A selloff in British gilts following finance minister Kwasi Kwarteng’s announcement of historic tax cuts also shook confidence in bond markets globally.
Investors offloaded a net $22.07 billion worth of global bond funds, in their biggest such weekly net sales since June. 22, data from Refinitiv Lipper showed.
Bond funds in Europe and the United States recorded outflows of $12.37 billion and $9.08 billion respectively, although Asian funds obtained a marginal $80 million in net buying.
High-yield bond funds lost $5.34 billion, and short- and medium-term funds $8.27 billion, in their biggest weekly outflow since June 22, but government bond funds drew a net $3.05 billion in a fifth straight week of net buying.
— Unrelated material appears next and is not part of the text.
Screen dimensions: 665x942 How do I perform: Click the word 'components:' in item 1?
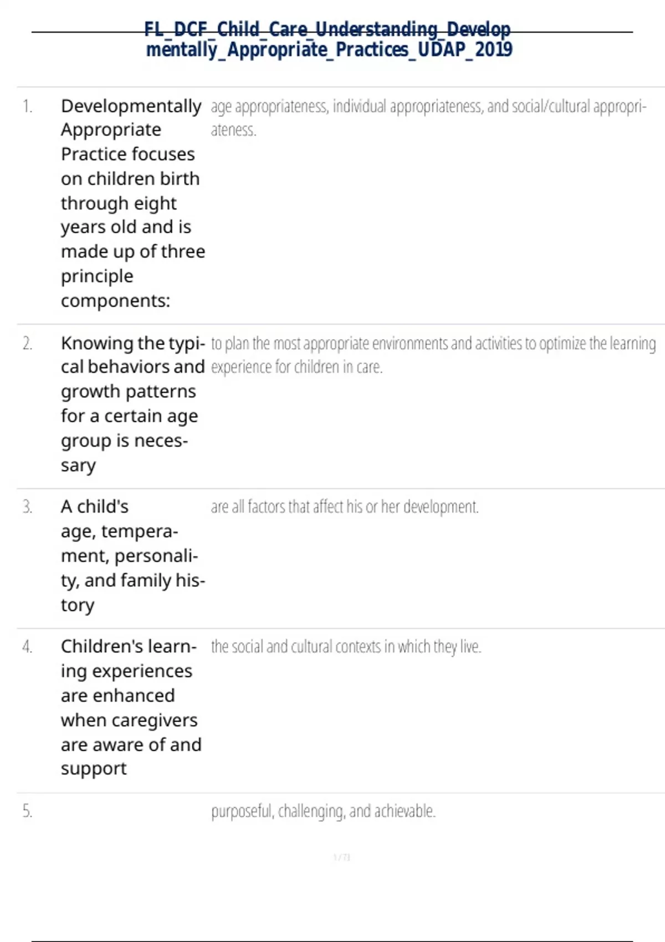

But the drop in bond prices has attracted some investment managers as U.S. bond giant PIMCO increased its allocations to some high-quality bonds in recent weeks.
Global equity funds also witnessed liquidations worth $10.84 billion, much higher than the previous week’s net selling of $1.65 billion.
Industrials and healthcare saw disposals of $764 million and $571 million, respectively. Funds in sectors such as tech, financials, materials, real estate, consumer staples and consumer discretionary also faced outflows.
Data for commodities funds showed investors jettisoned precious metal funds for a 14th week, this time worth a sum of $1.39 billion, while exiting $42 million in energy funds.
An analysis of 24,589 emerging market funds showed investors drew $4.11 billion out of bond funds, and $2.35 billion out of equity funds in an 11th straight week of net selling.